In the interest of replication I like to keep a codebook with meta data for each data frame. A data codebook is:
a written or computerized list that provides a clear and comprehensive description of the variables that will be included in the database. Marczyk et al (2010)
I like to document the following attributes of a variable:
- name
- description (label, format, scale, etc)
- source (e.g. World bank)
- source media (url and date accessed, CD and ISBN, or whatever)
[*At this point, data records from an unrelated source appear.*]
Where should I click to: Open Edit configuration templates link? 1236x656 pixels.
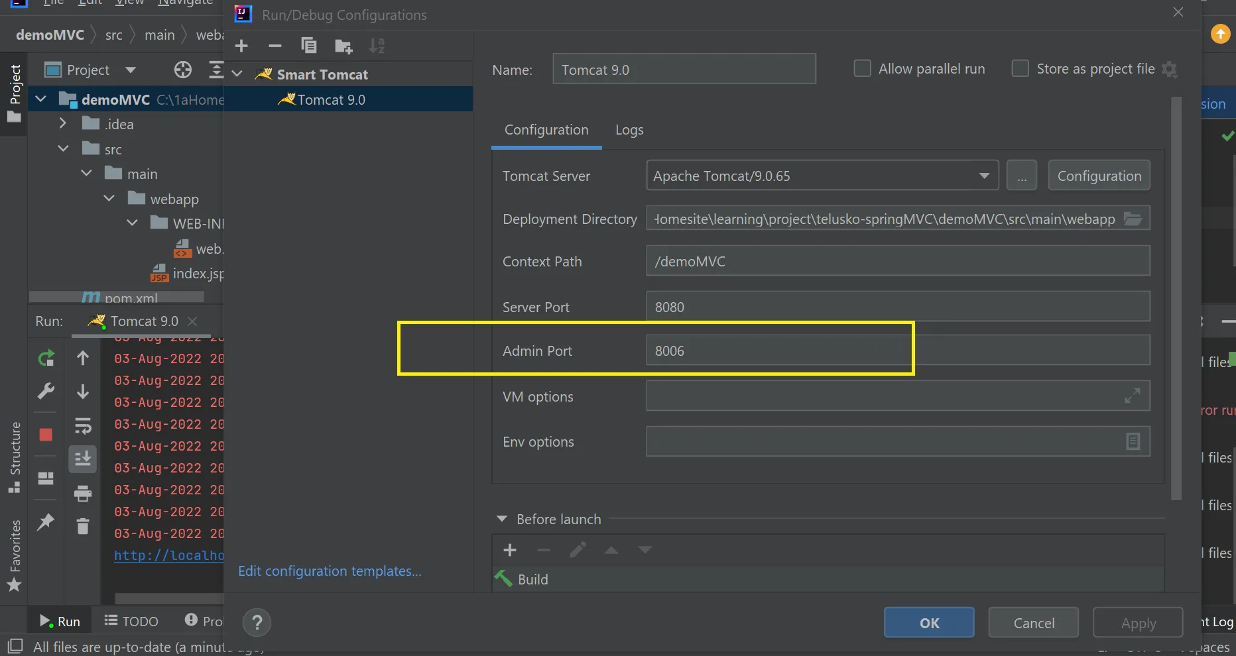click(x=330, y=571)
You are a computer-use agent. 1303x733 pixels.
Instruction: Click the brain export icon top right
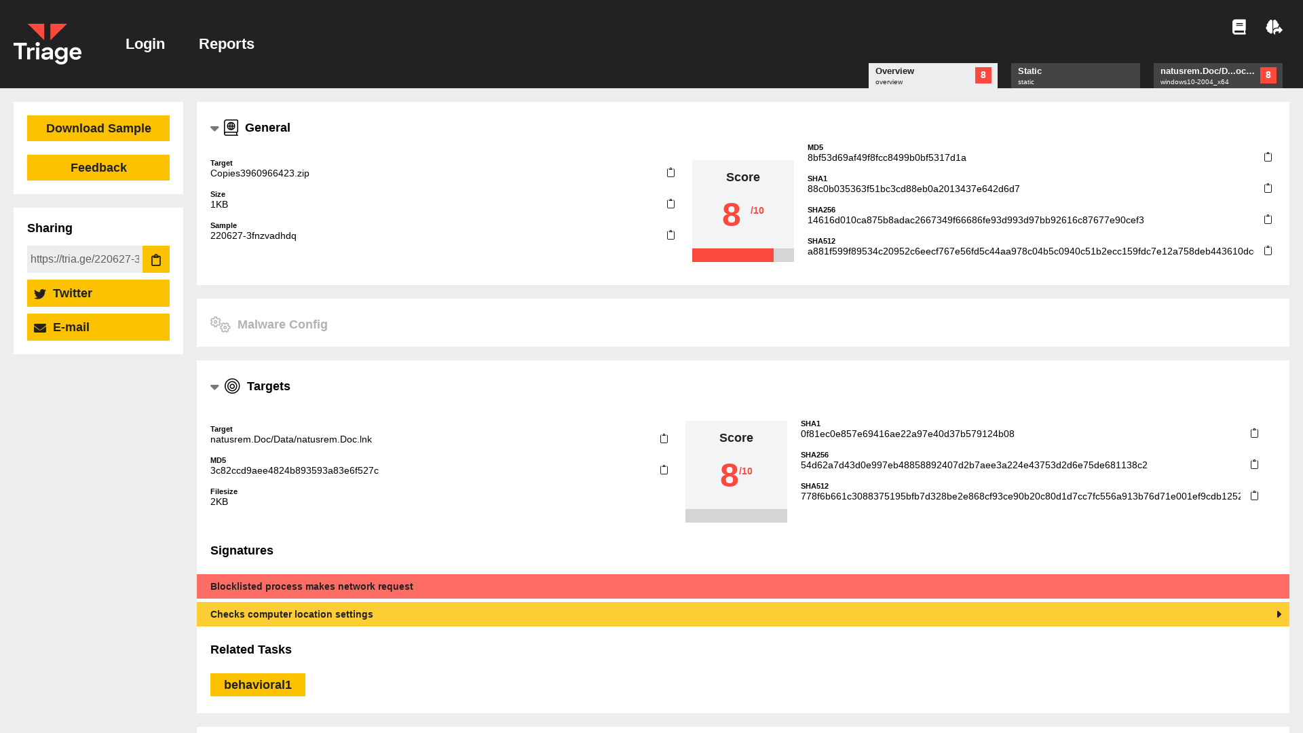point(1274,27)
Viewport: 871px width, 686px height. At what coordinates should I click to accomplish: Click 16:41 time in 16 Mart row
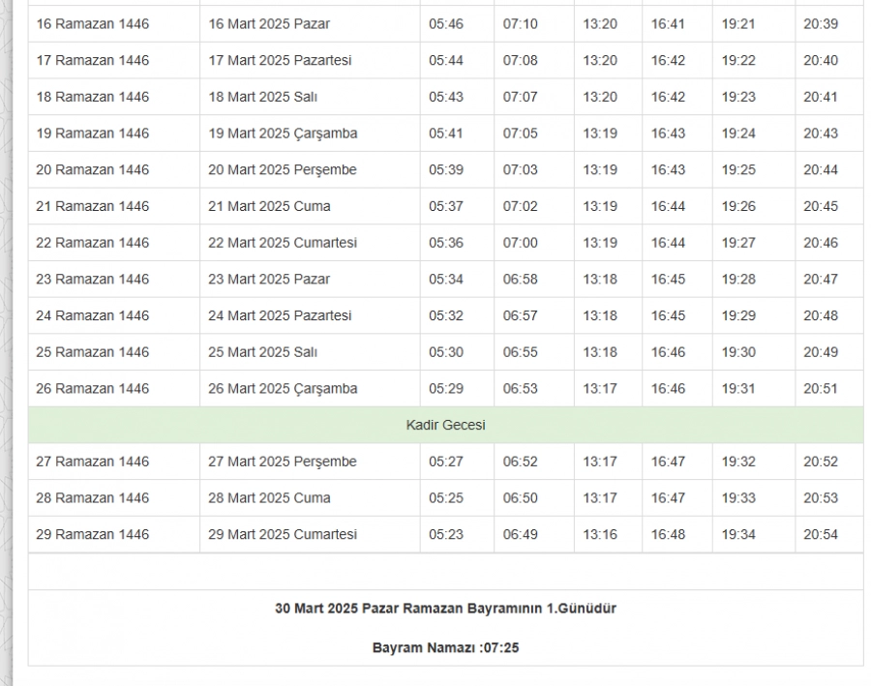[x=668, y=24]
- file name of the source data on disk (helps when merging codebooks)
- notes
For example, this is what I am implementing to document the variables in data frame mydata1 with 8 variables:
code.book.mydata1 <- data.frame(variable.name=c(names(mydata1)),
label=c("Label 1",
"State name",
"Personal identifier",
"Income per capita, thousand of US$, constant year 2000 prices",
"Unique id",
"Calendar year",
"blah",
"bah"),
source=rep("unknown",length(mydata1)),
source_media=rep("unknown",length(mydata1)),
filename = rep("unknown",length(mydata1)),
notes = rep("unknown",length(mydata1))
)
I write a different codebook for each data set I read. When I merge data frames I will also merge the relevant aspects of their associated codebook, to document the final database. I do this by essentially copy pasting the code above and changing the arguments.